RADİKAL

Usta boyacının ırkçılığı

 PARİS-Aslan yelesini andıran uzun lüleli saçlarıyla Ruud Gullit’i ve Frank Rijkaard’ı sanıyorum herkes hatırlıyordur. Hollanda futbolunun dünya podyumlarına çıkardığı bu iki oyuncu, olağanüstü futbolculukları kadar futboldaki ırkçılığa kamuoyunun dikkatlerini çekmekle de ünlü.

Futbol eskiden ‘beyaz’ oyunu olarak bilinirdi. Bu oyunun bugünkü kurallarıyla ilk kez İngiltere’de oynanmasıydı, belki de bunun sebebi. Bu yüzden Brezilya’da bile uzun yıllar milli takıma tek bir zenci seçilmedi. 1916’daki Güney Amerika-Şampiyonasında zenci, oyuncu oynatan tek bir takım vardı:
Uruguay. 1921’de düzenlenen aynı turnuvada da ‘ülkenin prestiji söz konusu olduğu için’ hiçbir zenci ya da melez futbolcunun Brezilya takımına seçilmesine hükümet izin vermemişti. Fluminese takımının tek melez oyuncusu Carlos Alberto, maçlara çıkarken yüzünü pirinç tozuyla boyayarak beyazlaşmaya çalışıyordu.

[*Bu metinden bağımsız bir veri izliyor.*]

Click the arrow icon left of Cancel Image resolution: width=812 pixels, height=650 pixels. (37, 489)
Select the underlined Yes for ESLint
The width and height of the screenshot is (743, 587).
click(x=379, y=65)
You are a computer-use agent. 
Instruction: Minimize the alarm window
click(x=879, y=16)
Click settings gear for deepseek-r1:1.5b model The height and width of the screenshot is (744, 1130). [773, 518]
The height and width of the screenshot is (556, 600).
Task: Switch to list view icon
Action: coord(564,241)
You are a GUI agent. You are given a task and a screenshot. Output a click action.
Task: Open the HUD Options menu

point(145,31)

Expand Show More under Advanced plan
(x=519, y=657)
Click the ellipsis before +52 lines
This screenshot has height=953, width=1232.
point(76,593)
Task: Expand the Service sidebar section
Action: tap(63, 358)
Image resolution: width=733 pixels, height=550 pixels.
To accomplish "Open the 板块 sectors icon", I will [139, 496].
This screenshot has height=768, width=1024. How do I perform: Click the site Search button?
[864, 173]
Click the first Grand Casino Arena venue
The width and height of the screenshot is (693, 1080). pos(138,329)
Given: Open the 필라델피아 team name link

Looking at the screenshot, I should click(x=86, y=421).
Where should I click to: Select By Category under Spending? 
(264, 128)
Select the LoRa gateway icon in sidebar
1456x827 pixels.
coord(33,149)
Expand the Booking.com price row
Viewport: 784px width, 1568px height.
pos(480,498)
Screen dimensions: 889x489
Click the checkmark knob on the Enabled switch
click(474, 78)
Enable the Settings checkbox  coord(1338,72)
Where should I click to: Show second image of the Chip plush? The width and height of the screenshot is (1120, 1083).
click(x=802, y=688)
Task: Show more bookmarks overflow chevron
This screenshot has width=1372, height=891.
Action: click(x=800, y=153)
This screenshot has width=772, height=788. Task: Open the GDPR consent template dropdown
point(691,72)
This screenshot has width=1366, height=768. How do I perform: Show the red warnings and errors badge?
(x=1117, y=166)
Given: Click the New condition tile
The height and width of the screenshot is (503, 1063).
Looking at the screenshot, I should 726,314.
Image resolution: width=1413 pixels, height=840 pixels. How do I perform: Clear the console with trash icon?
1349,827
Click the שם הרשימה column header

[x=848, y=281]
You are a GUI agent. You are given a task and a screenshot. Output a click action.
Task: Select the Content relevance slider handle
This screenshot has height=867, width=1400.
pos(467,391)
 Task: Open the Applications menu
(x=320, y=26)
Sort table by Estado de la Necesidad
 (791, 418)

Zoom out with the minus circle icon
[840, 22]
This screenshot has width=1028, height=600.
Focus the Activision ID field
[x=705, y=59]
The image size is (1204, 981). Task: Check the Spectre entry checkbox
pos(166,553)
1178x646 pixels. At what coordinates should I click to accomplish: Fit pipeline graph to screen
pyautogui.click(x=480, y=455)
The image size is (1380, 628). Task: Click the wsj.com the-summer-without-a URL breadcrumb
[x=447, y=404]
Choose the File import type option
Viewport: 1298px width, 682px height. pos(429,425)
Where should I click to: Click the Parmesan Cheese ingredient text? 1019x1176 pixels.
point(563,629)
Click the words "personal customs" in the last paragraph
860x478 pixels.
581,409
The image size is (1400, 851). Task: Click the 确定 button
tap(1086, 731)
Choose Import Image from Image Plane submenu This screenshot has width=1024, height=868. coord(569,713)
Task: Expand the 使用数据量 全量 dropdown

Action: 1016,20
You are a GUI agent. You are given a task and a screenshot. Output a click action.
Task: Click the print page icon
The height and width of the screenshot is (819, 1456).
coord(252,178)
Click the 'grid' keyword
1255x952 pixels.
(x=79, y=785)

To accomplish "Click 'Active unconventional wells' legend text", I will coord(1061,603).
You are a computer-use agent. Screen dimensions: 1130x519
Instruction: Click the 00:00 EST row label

1924’e kadar Avrupalılar da futbol oynayan bir zenci görmemişlerdi. ’24 Olimpiyatları’nda Paris’te ilk kez bir zenci; Andrade, Uruguay formasıyla sahaya çıktı.

Futbol sahalarındaki ırk ayrımcılığı şiddeti azalarak da olsa sürdü. İkinci Dünya Savaşı sonrasının refah dönemi bitip de ekonomik kriz Batı Avrupa’yı sarınca yeniden hortlayan ırkçılık futbol sahalarını da vurdu. Gazetelerimizin spor sayfalarında hiçbir zaman bununla ilgili bir haber okuyamadık ama Hollanda’da Surinamlılar, Fransa’da Cezayir ve Afrikalı göçmenler ırkçılığın ne demek olduğunu maçlarda yedikleri tekmeler, kadro dışı bırakılmalar ve holigan saldırılarıyla bir kez daha öğrendiler.

Ruud Gullit dünya çapında bir futbolcu olmasının verdiği cesaretle ilk kez bu durumu herkesin yüzüne haykıran adam oldu. ‘Kara lale’ bununla da kalmadı, eline gitarını alıp ırkçılık aleyhtarı gösterilerde sahneye bile çıktı.

Bütün bunları anlatmama sebep bugün oynanacak Hollanda-Arjantin çeyrek final karşılaşması ve bu karşılaşmanın öncesinde olanlar.

Türkiye’nin de ilk kez katıldığı 1996 Avrupa Şampiyonası’nda Hollanda takımındaki ırkçılık zirvesine ulaşmıştı. Hedef Surinam kökenli futbolculardı. İçlerinden bir tanesi bu duruma sesini yükseltti. Bugün de Hollanda’nın başında olan Teknik Direktör Guus Hiddink’i (Fenerbahçe’den kovulmaktan beter edilerek gönderilmişti) ‘beyaz oyuntuların poposundan kafasını çıkarmamakla’ suçladı. Bu oyuncu Edgar Davids’ti ve cezasını kadro dışı bırakılarak ödedi.

Hiddink bu Dünya Kupası’nın takımını oluştururken beklenmedik bir şey yaptı ve Davids’i yeniden kadroya aldı. Tutumunu, “Bu bir kalite sorunudur ve Davids de çok kaliteli bir oyuncu. Bu, neden yeniden kadroya alındığını açıklamaya yeter” diye izah etti. Davids, Hollanda’yı Yugoslavya karşısında çeyrek finale taşıyan muhteşem şutuyla Hiddink’i doğruladı.

Uluslararası futbol çevreleri Davids’in bu golüyle kamuoyunun dikkatini yeniden futboldaki ırkçılığa çektiğini düşünüyorlar. Bu golün ‘ırkçı kafaların ördüğü örümcek ağlarından oluşmuş bir kalenin doksanına takıldığını’ yazan yorumcular bile var.

Ama tek bir gol ırkçılığın kökünü futboldan kazımaya yetmiyor. Bizim televizyonlarda gösterilen bir reklam filminin gerisinde bile aynı kafanın bir uzantısı var: Zenci bir futbolcunun yüzüne bu beyaz boyadan iki kat at, götür Danimarkalı diye sat!